We will first download the pretrained MobileNetV2 weights to start from. Then we'll configure a few parameters in our training configuration file. You can edit these configurations to change based on your datasets needs. Most commonly, you may want to adjust the number of steps your model trains for. More steps takes longer but typically yields a more performant model.

Once the training configuration is defined, we can go ahead and kick off training.

Training a Custom MobileNetV2 model ⏰

Run Test Inference to Check the Model's Functionality

Before moving on to model conversion, it is wise to check our model's performance on test images. These are images that the model has never seen before.

Our model is making good test inference on test images - time to take it live

Convert Custom MobileNetV2 TensorFlow Model to OpenVino and DepthAI

Once you are satisfied with your models performance metrics and test inference capabilities it is time to take it live!

Before your model will be usable on the OAK-D Device, you will first need to convert it to a format that is compatible with the DepthAI framework.

The first step is to install OpenVino (Intel's edgeAI framework) and convert your model into an OpenVino Intermediate Representation.

Converting to OpenVino IR

From the OpenVino IR, we then send the model up to DepthAI's API to convert it to a .blob.

Download the .blob and put it somewhere accessible to the machine running your OAK device (AWS S3, USB stick, etc.) . Note: you will need a linux based environment to host the OAK device.

Deploy Our Custom Model to the Luxonis OAK-D

To deploy our custom model on the Luxonis OAK-D, we'll first need to clone the DepthAI repository and install the necessary requirements. Here is the documentation for setting up the DepthAI repo.

Plugging in the OAK-D and setting up custom weights in the DepthAI repository

Then, you can click in your OAK device and test the following command to see if your installs worked:

python3 depthai_demo.py -dd -cnn mobilenet-ssd

This runs the base mobilenet-sdd model that has been trained on the COCO dataset. To run our model, we'll leverage all the infra around this base model with our own twist.

Within the DepthAI repo, you will see a folder called resources/nn/mobilenet-sdd. To bring in our own model, we'll copy that folder to resources/nn/[your_model] and rename the three files to [your_model] in place of mobilenet-ssd.

Then we copy over our custom models weights in place of what once was mobilenet-sdd.blob.  Then we edit the two JSON files, to replace the default class names with our own class list. If you need to double check the order of your custom class lists, you can check the printout in the Colab notebook when we imported our data. After rewriting this files, we are ready to launch our custom model!

python3 depthai_demo.py -dd -cnn [your-model]

Live, realtime inference on the OAK-D Device (inferencing with X,Y, and Z coordinates)

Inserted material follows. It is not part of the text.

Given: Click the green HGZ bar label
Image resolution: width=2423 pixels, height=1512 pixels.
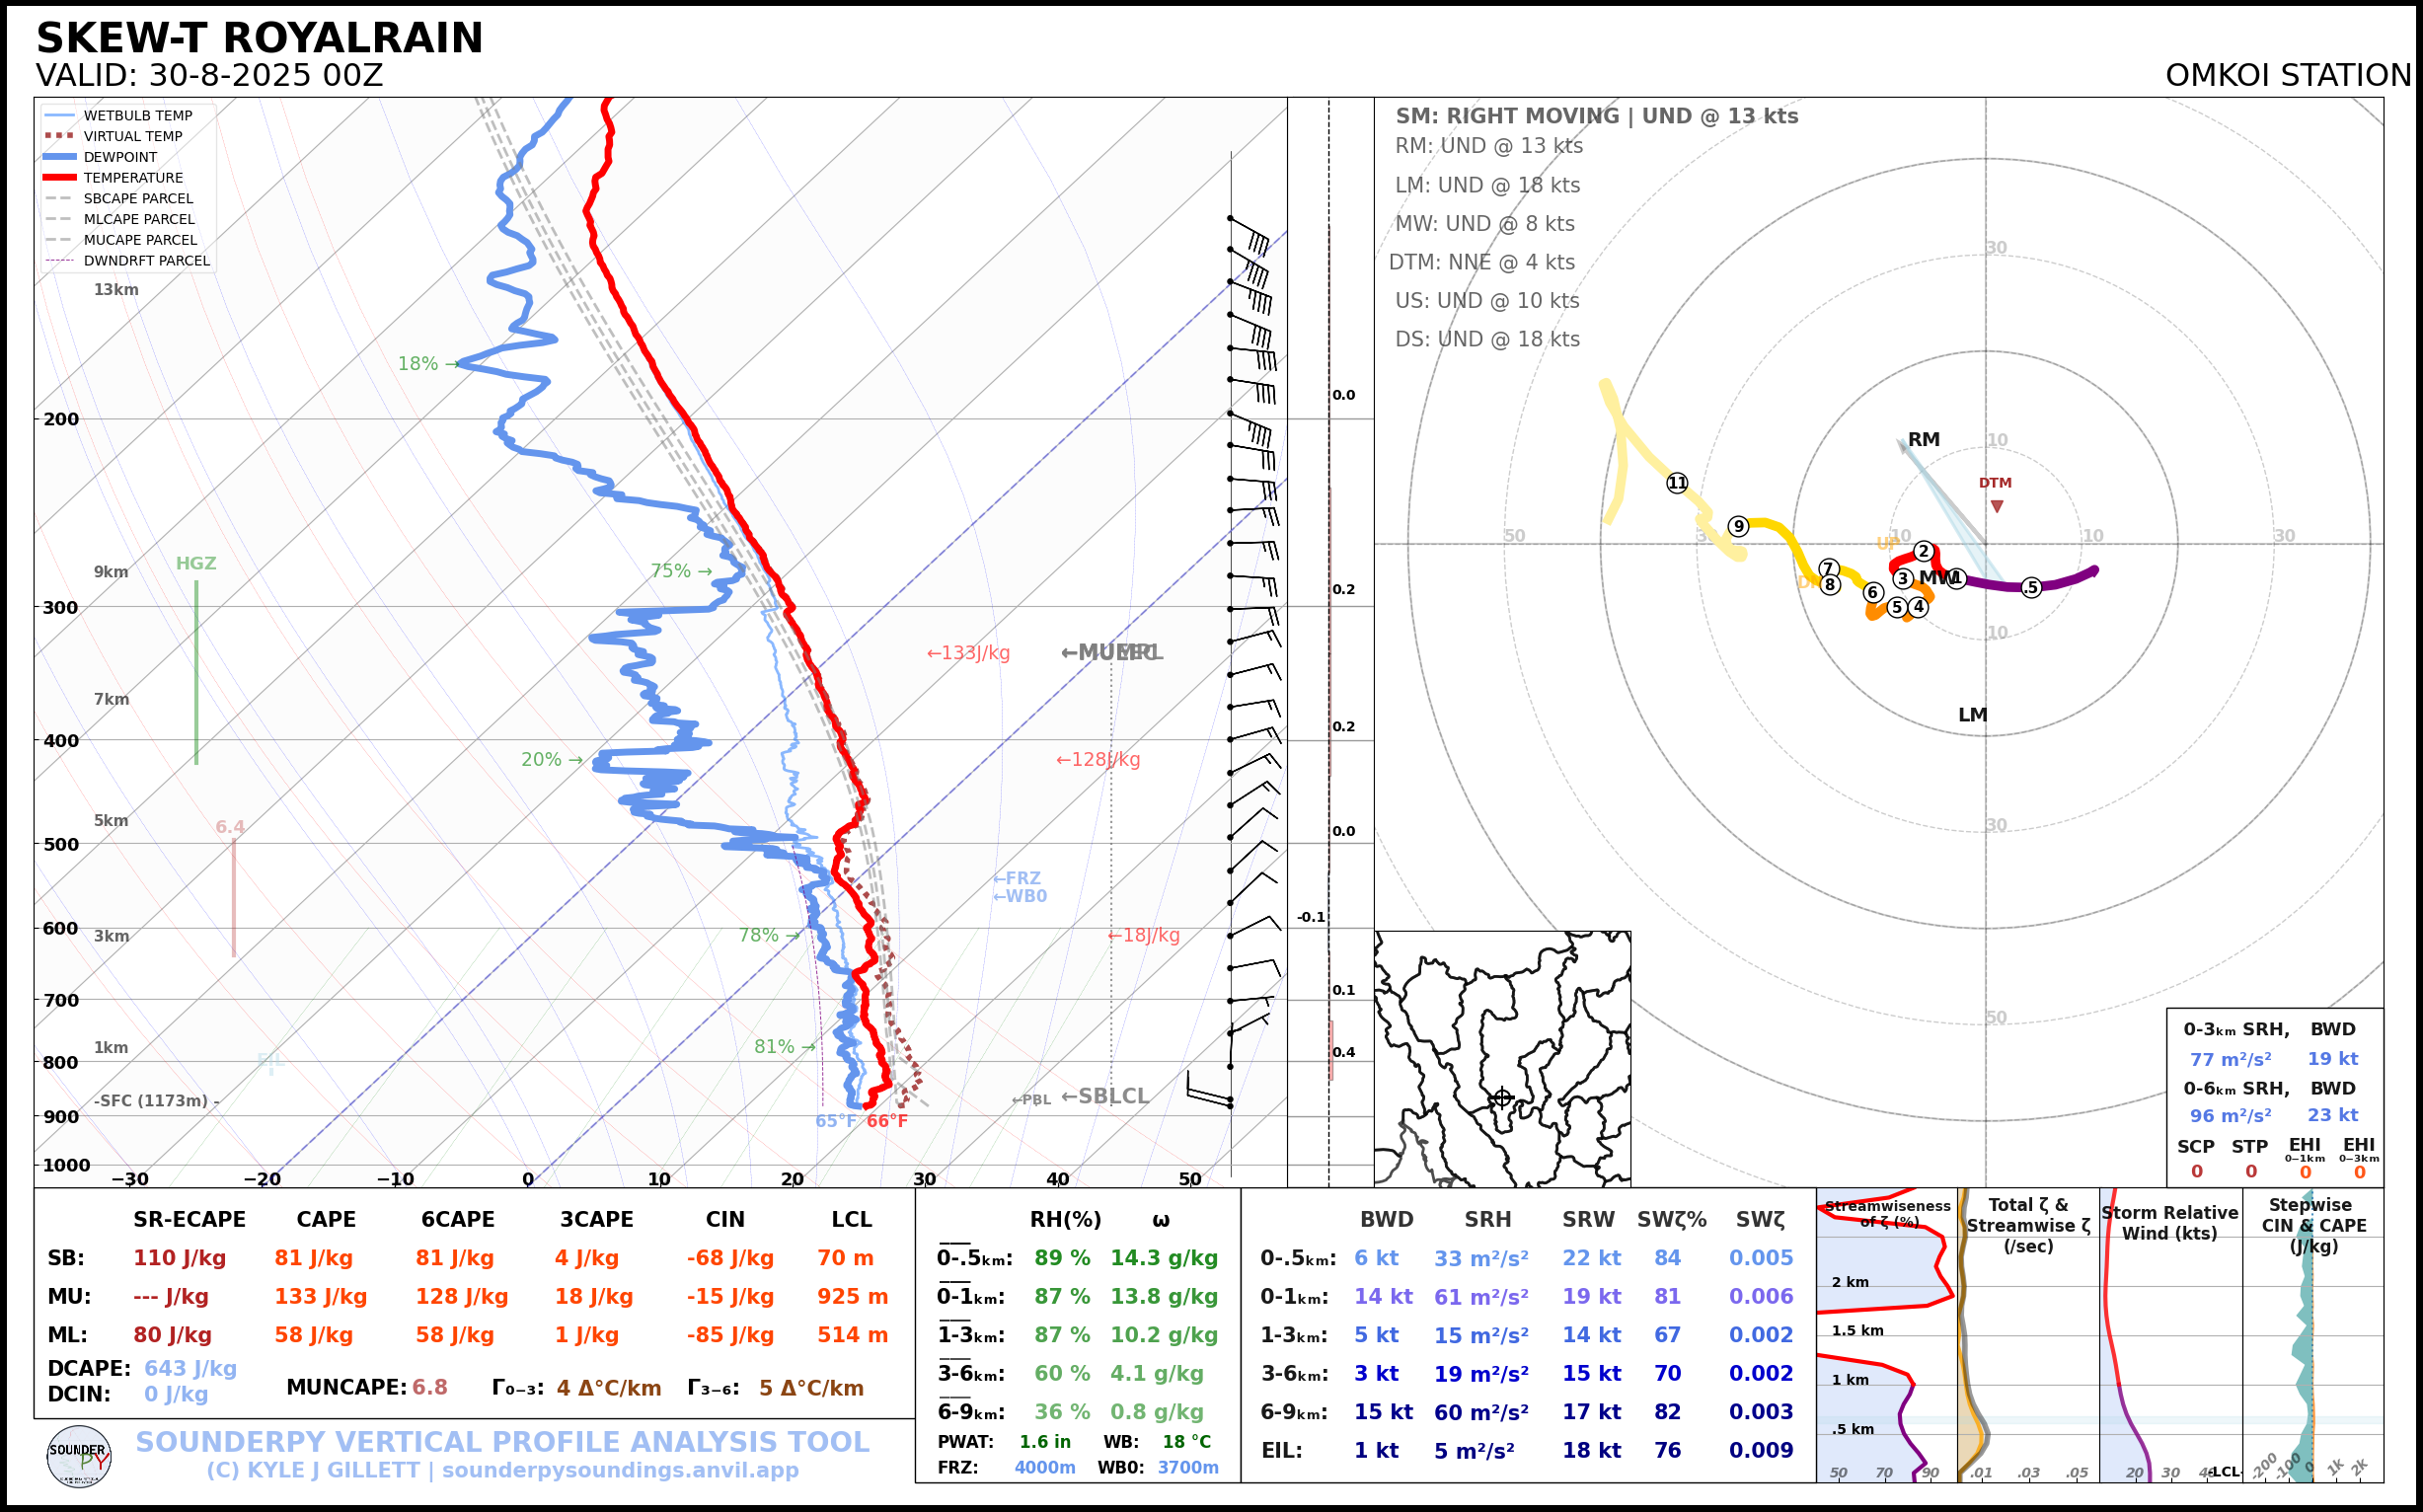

You will see the video stream forming bounding boxes around the objects you trained the model to detect along with a depth measurement of how far away the object is from the camera.

Conclusion

Congratulations! Through this tutorial, you have learned how to span the long distance from collecting and labeling images to running realtime inference on device with a custom trained model.

We showed how to tackle the problem of identifying American Sign Language in this blog as a demonstration of the wide scope of custom tasks you can apply in your own domain with your dataset.

Good luck and as always, happy training.